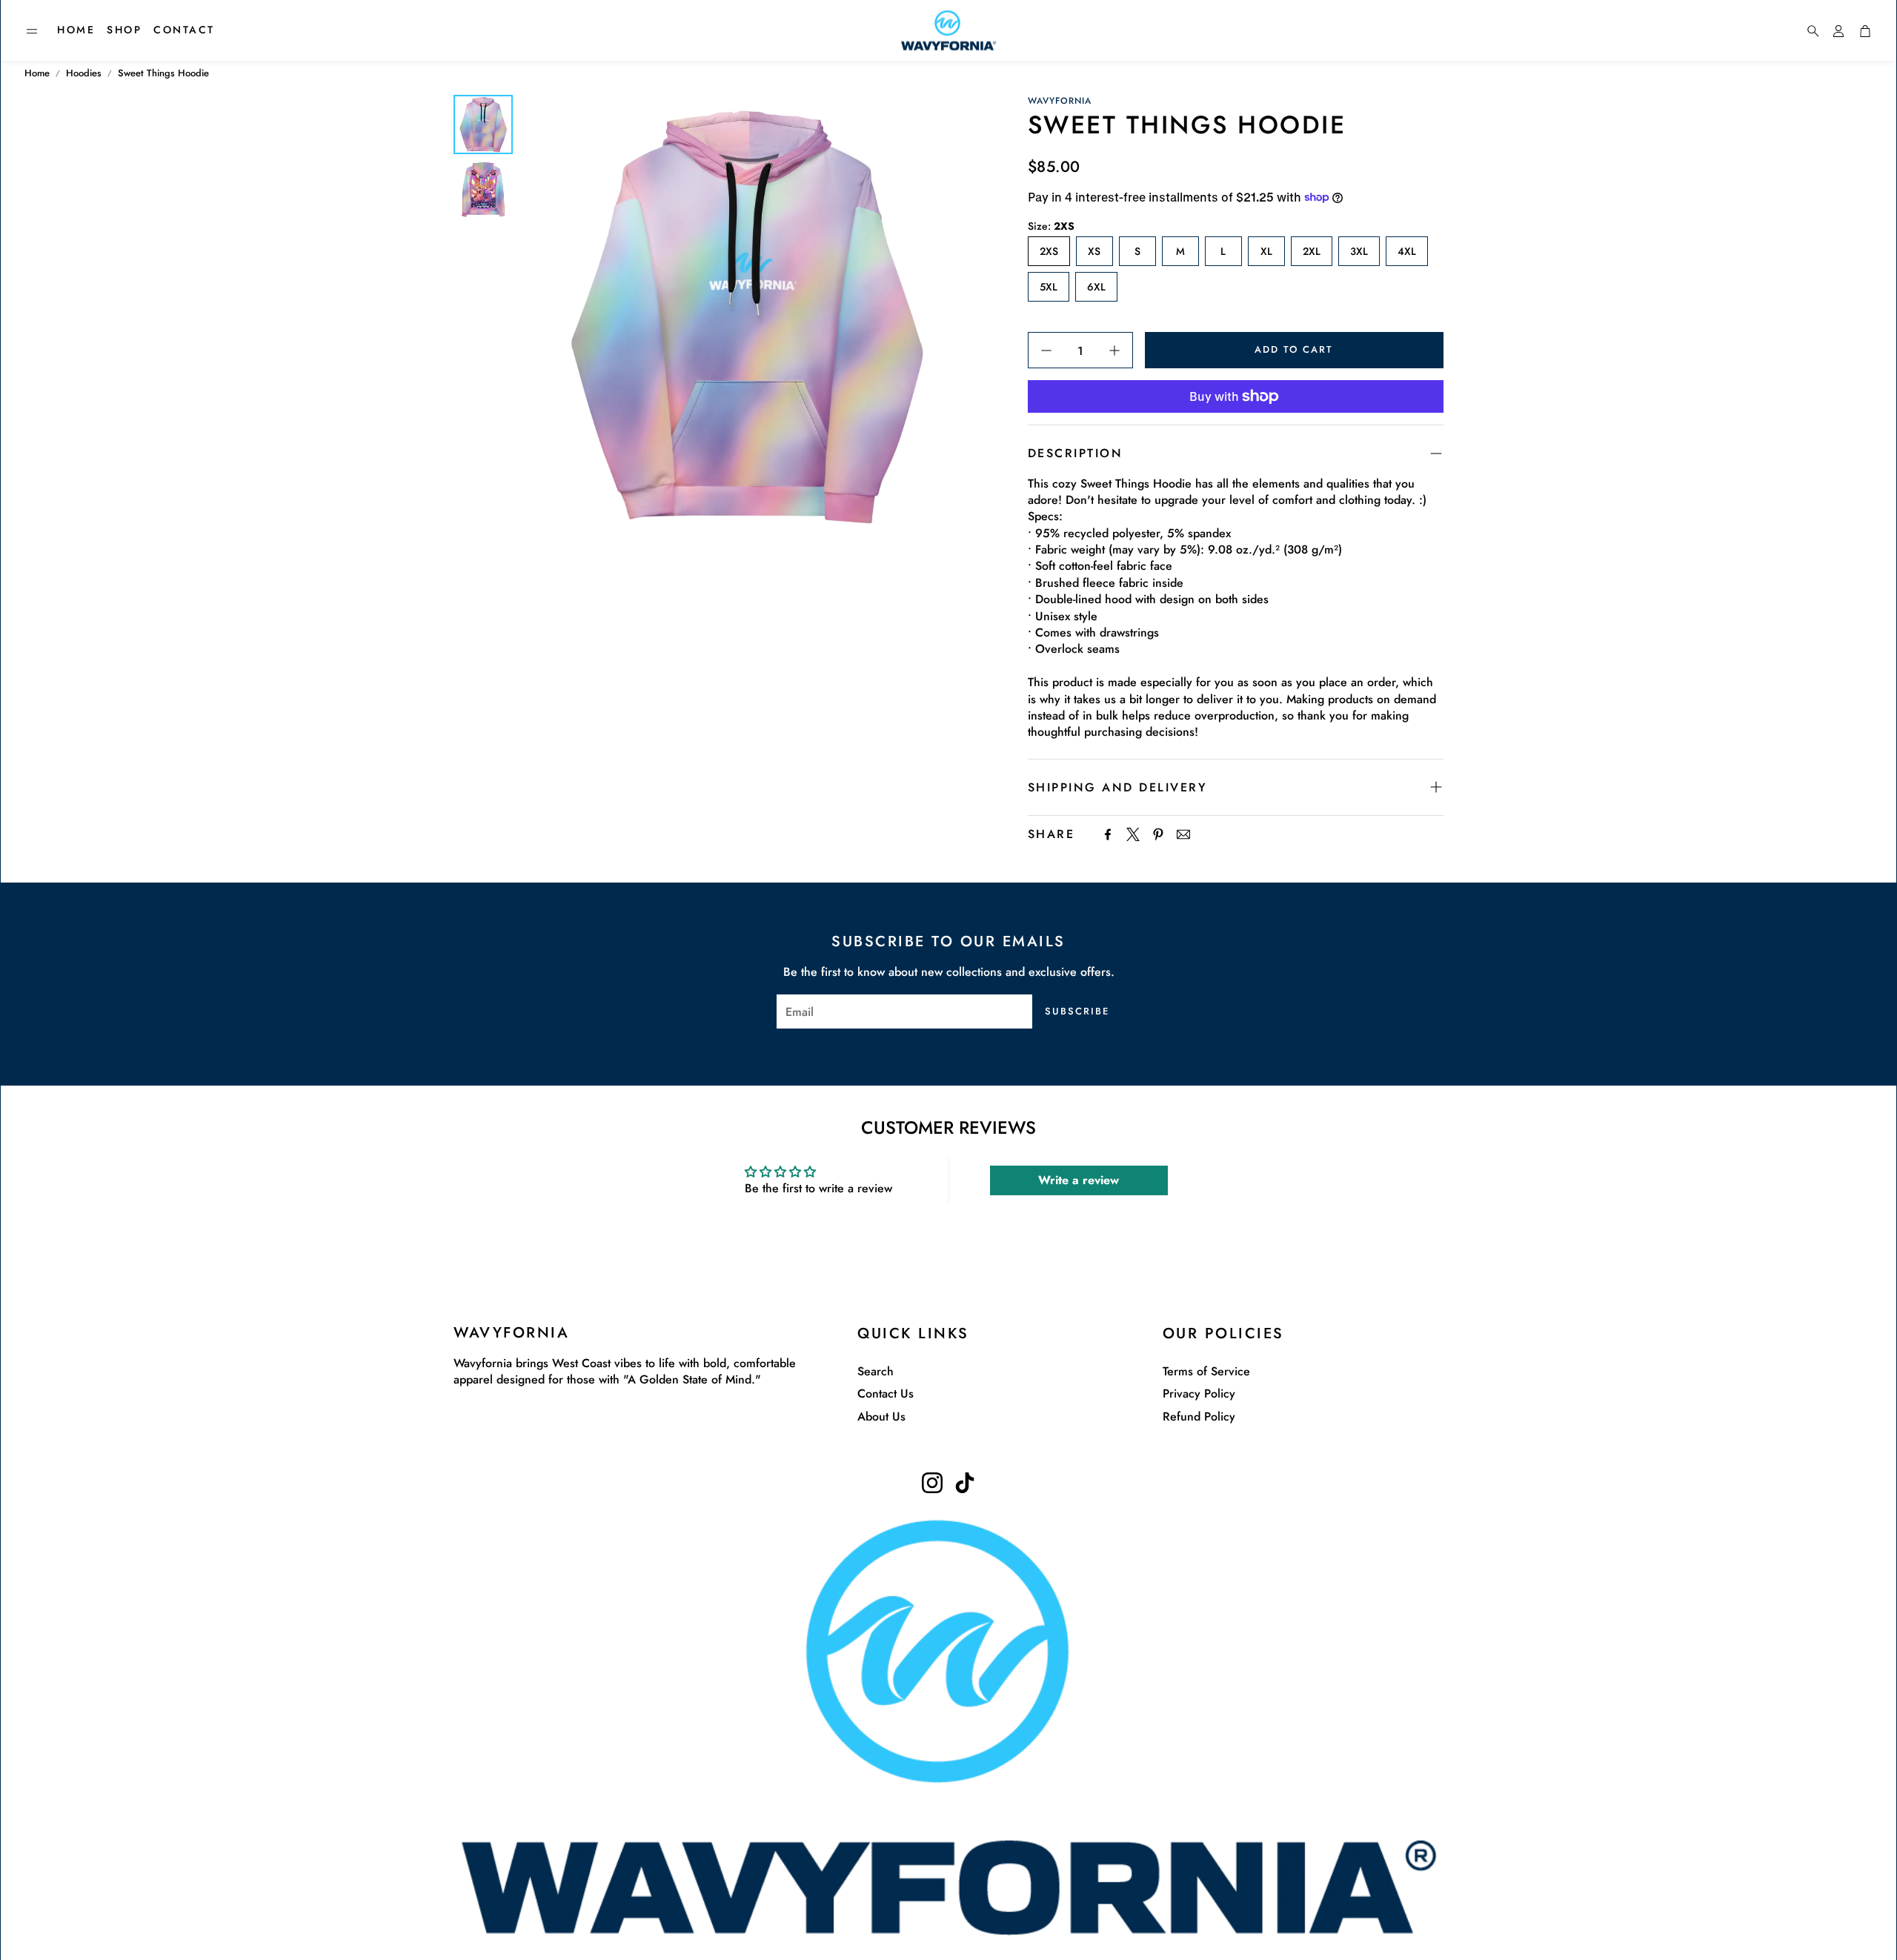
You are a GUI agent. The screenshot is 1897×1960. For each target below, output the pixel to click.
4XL (1407, 251)
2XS (1049, 251)
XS (1094, 251)
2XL (1311, 251)
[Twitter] (1133, 834)
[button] (31, 31)
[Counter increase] (1114, 350)
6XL (1096, 286)
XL (1266, 251)
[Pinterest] (1158, 834)
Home (37, 73)
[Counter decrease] (1046, 350)
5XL (1048, 286)
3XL (1359, 251)
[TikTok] (964, 1482)
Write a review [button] (1078, 1180)
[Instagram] (932, 1482)
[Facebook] (1107, 834)
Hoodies (84, 73)
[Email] (1183, 834)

§ THE TASK:
Starting at the line with "[Pinterest] (1158, 834)", copy every line down to the last one above, exactly as written and with nothing else.

§ TASK ANSWER:
[Pinterest] (1158, 834)
Home (37, 73)
[Counter decrease] (1046, 350)
5XL (1048, 286)
3XL (1359, 251)
[TikTok] (964, 1482)
Write a review [button] (1078, 1180)
[Instagram] (932, 1482)
[Facebook] (1107, 834)
Hoodies (84, 73)
[Email] (1183, 834)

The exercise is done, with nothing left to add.